▶ Requirement: Can you format the material below as a JSON list of strings, one per line, with blank lines skipped and the pictures left out?

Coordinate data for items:
§ §

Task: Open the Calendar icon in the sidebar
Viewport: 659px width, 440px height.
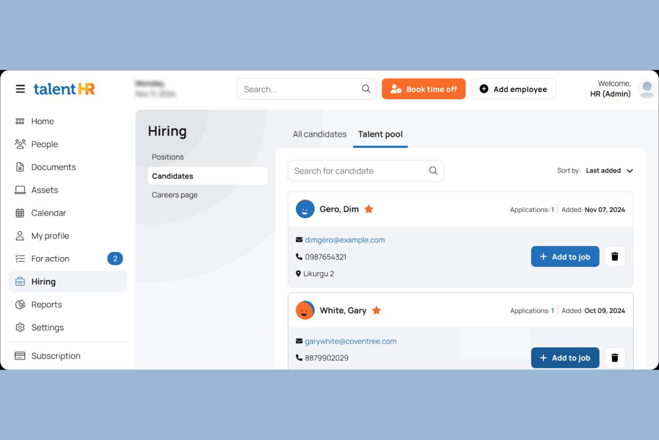Action: (20, 213)

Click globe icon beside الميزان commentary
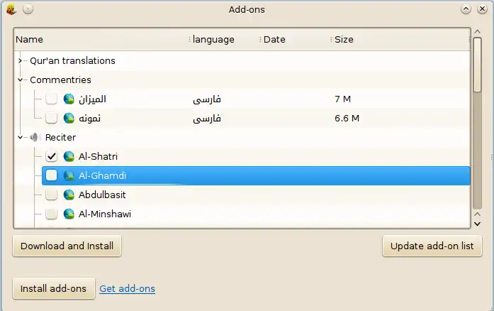pos(69,99)
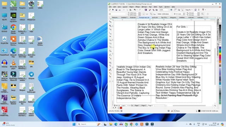Image resolution: width=226 pixels, height=127 pixels.
Task: Select portrait page orientation button
Action: coord(144,14)

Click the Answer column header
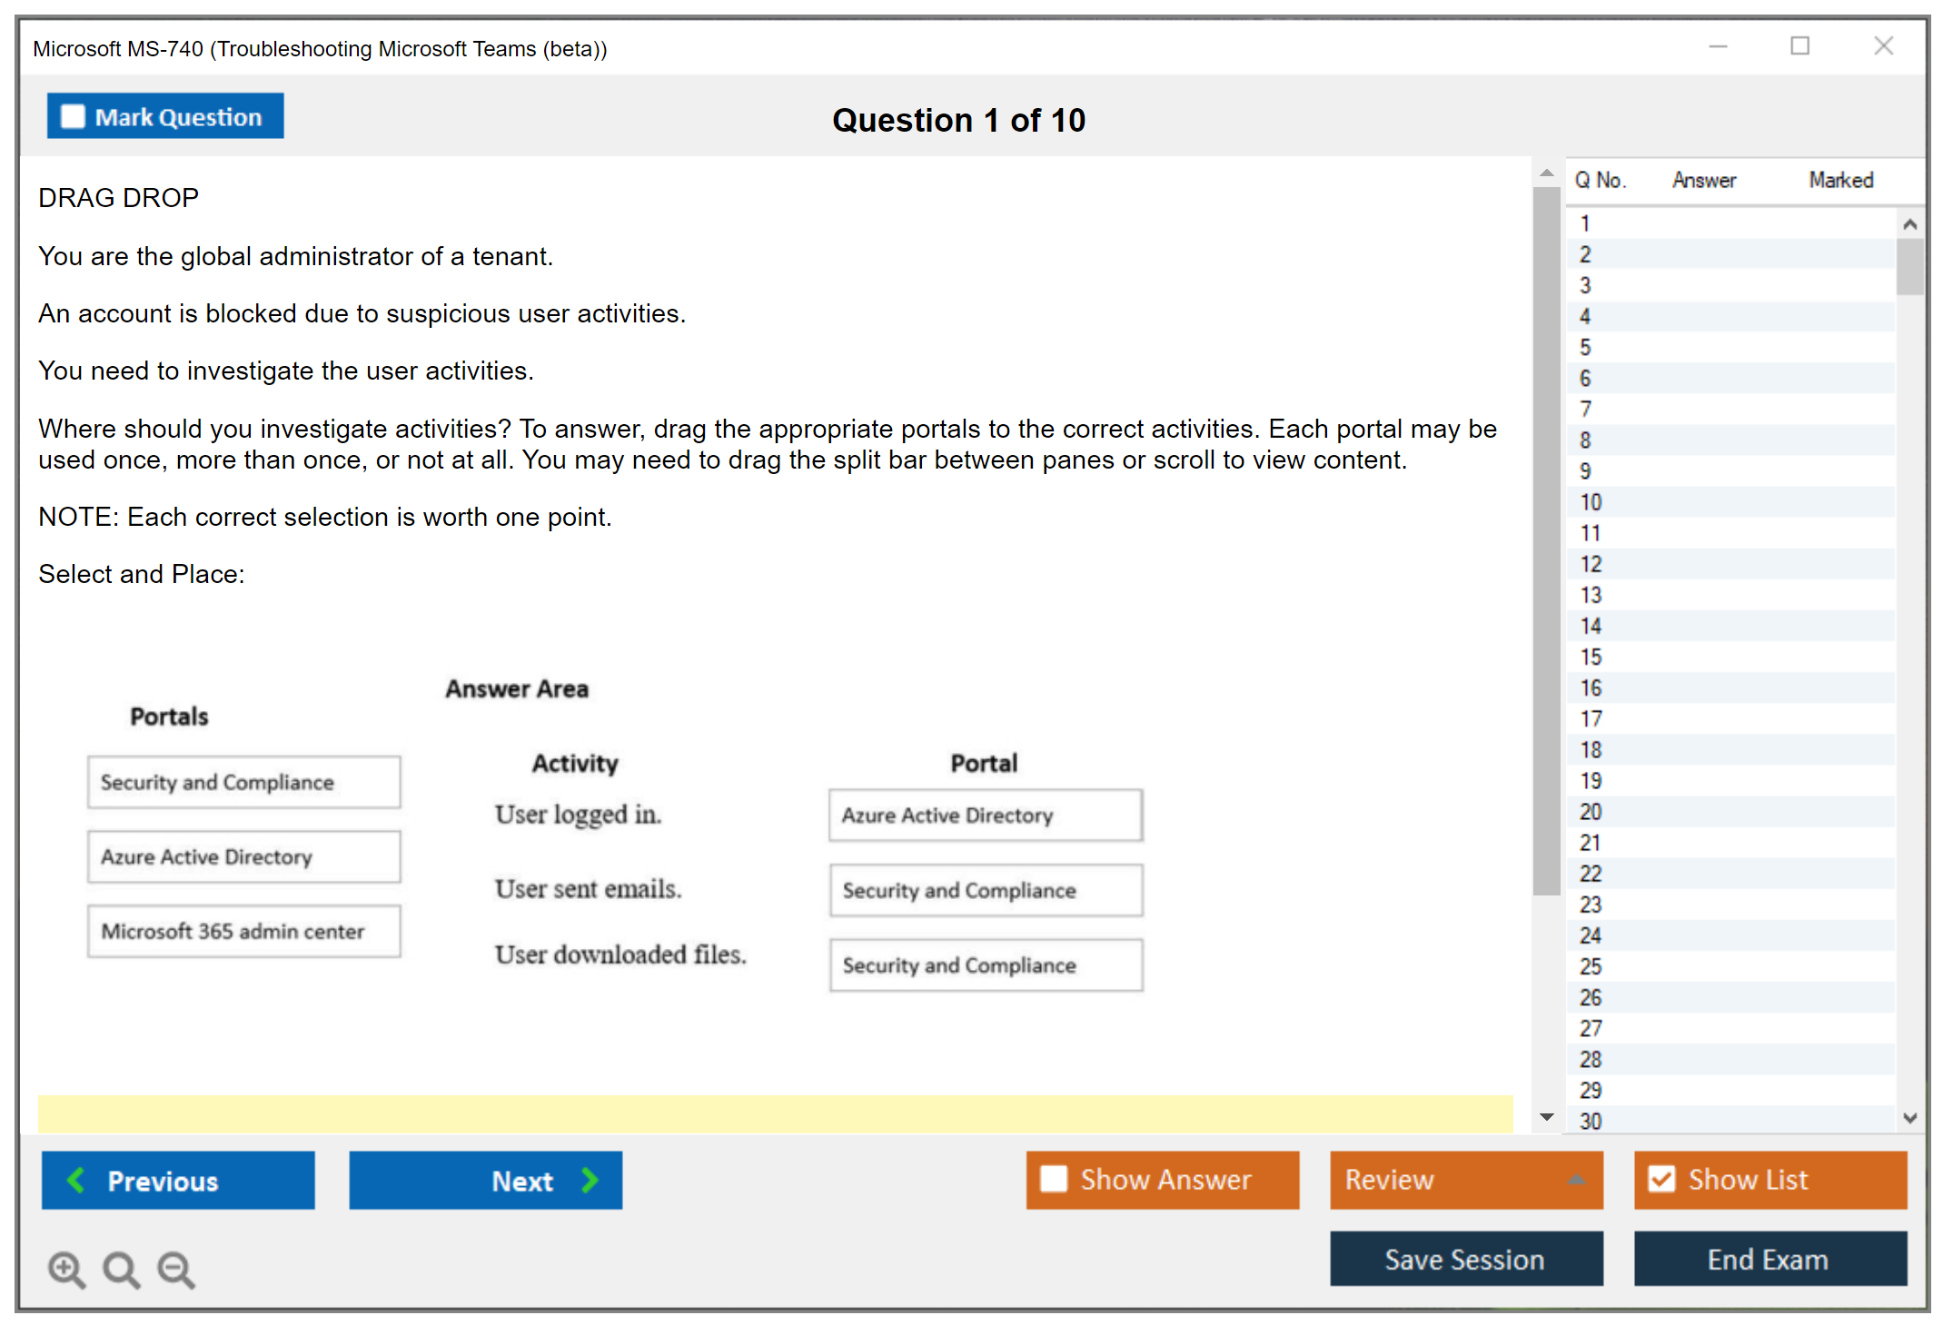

§ §

▶ Task solution:
[
  "Task: Open the Calendar icon in the sidebar",
  "Viewport: 659px width, 440px height.",
  "Action: (20, 213)",
  "Click globe icon beside الميزان commentary",
  "pos(69,99)",
  "Image resolution: width=226 pixels, height=127 pixels.",
  "Task: Select portrait page orientation button",
  "Action: coord(144,14)",
  "Click the Answer column header"
]